Cependant il ne faut pas disconvenir que le Cortone n’ait fait un assez grand nombre de Tableaux de grandeurs médiocres qui sont d’une beauté considerable. On en voit dans des Eglises de Rome, & en plusieurs endroits d’Italie. Il y en a de sa plus forte maniere dans le cabinet du Roy, dans celuy du Chevalier de Lorraine, & dans la Galerie de l’Hostel de la Vrilliere.

Depuis qu’il fut arrivé à Rome il ne vescut que sept ans, & presque toûjours malade de la goute, dont il mourut le 22. May 1669. Il fut enterré dans l’Eglise de Saint Luc, qui n’estoit anciennement dediée qu’à Sainte Martine. Mais en 1588. le Pape Sixte V. l’ayant accordée à la compagnie des Peintres, elle fut encore dediée à Saint Luc leur Patron sous le Pontificat d’Urbain VIII. Comme elle estoit en fort mauvais estat, à cause de son antiquité, quoy-qu’on l’eust réparée plusieurs fois, les Cardinaux Barberin la firent rebastir dés les fondemens ; ce qui fut executé sur les desseins de Pietre de Cortone, qui contribua non seulement par sa conduite & par son travail, mais aussi par ses liberalitez à la dépense du bastiment de cette Eglise, & à parer l’Autel de riches ornemens.

La vertu & le merite de ce Peintre luy aquirent durant sa vie l’estime & l’amitié de tout le monde. Ce fut aprés qu’il eût achevé le Portail de l’Eglise de Nostre Dame de la Paix que le Pape Alexandre VII. l’honora de l’Ordre de Chevalier de l’Esperon d’or qu’il receût de la main du Cardinal Sacchetti son ancien protecteur.
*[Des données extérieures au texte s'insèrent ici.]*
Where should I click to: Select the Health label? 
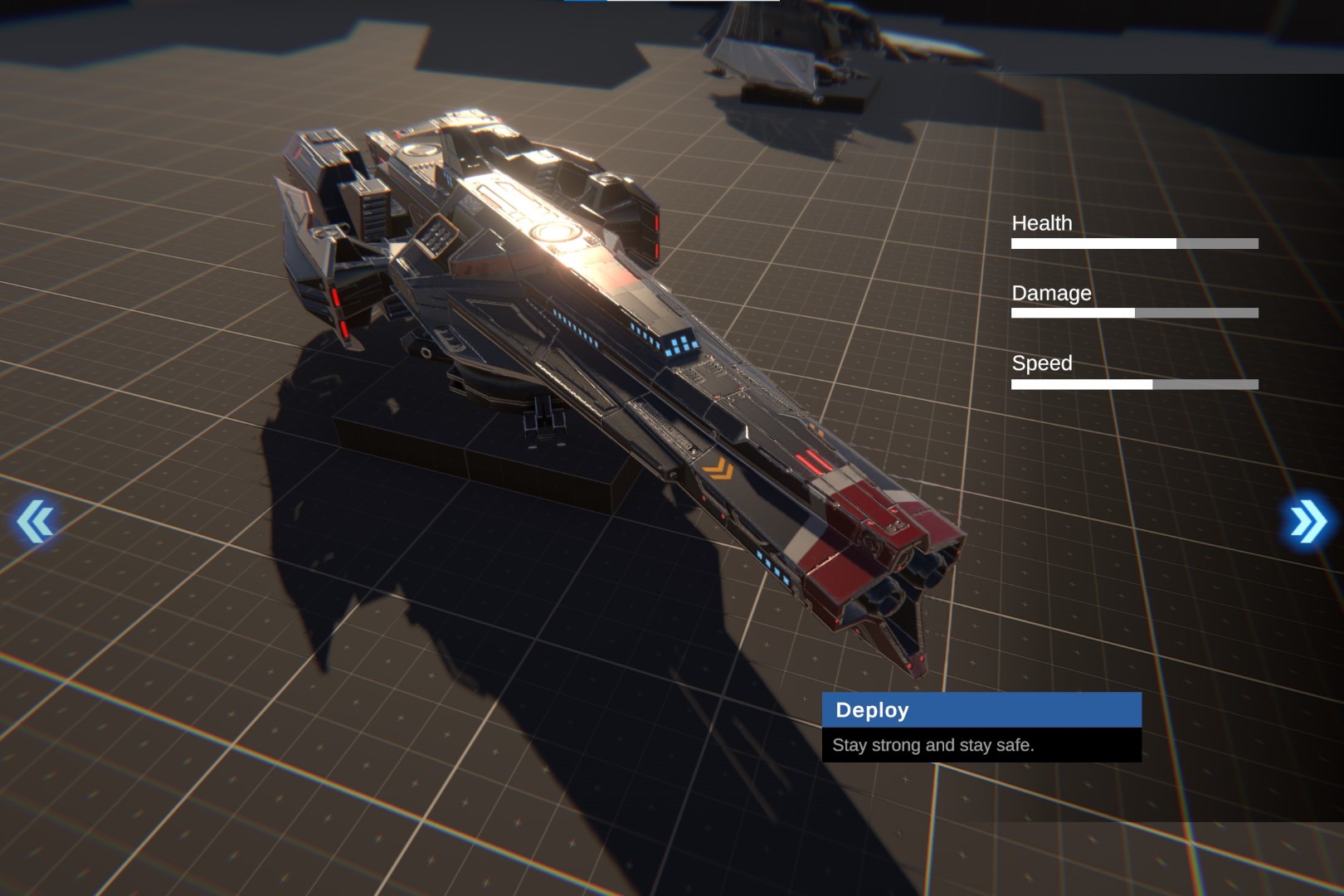point(1041,222)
Pour marque de sa reconnoissance il fit present au Pape de deux Tableaux, l’un d’un Ange Gardien, & l’autre d’un Saint Michel ; & le Pape luy donna une chaine d’or avec la Croix de Chevalier.

Le Cortone estoit bien fait de corps, la taille grande, l’esprit vif, la memoire heureuse, ouvert, & agreable dans ses discours, prompt & facile au travail qu’il entreprenoit avec joye sitost que la goute luy donnoit du relache, mais dont sur la fin de ses jours il fut tellement accablé, qu’il avoit mesme de la peine à parler.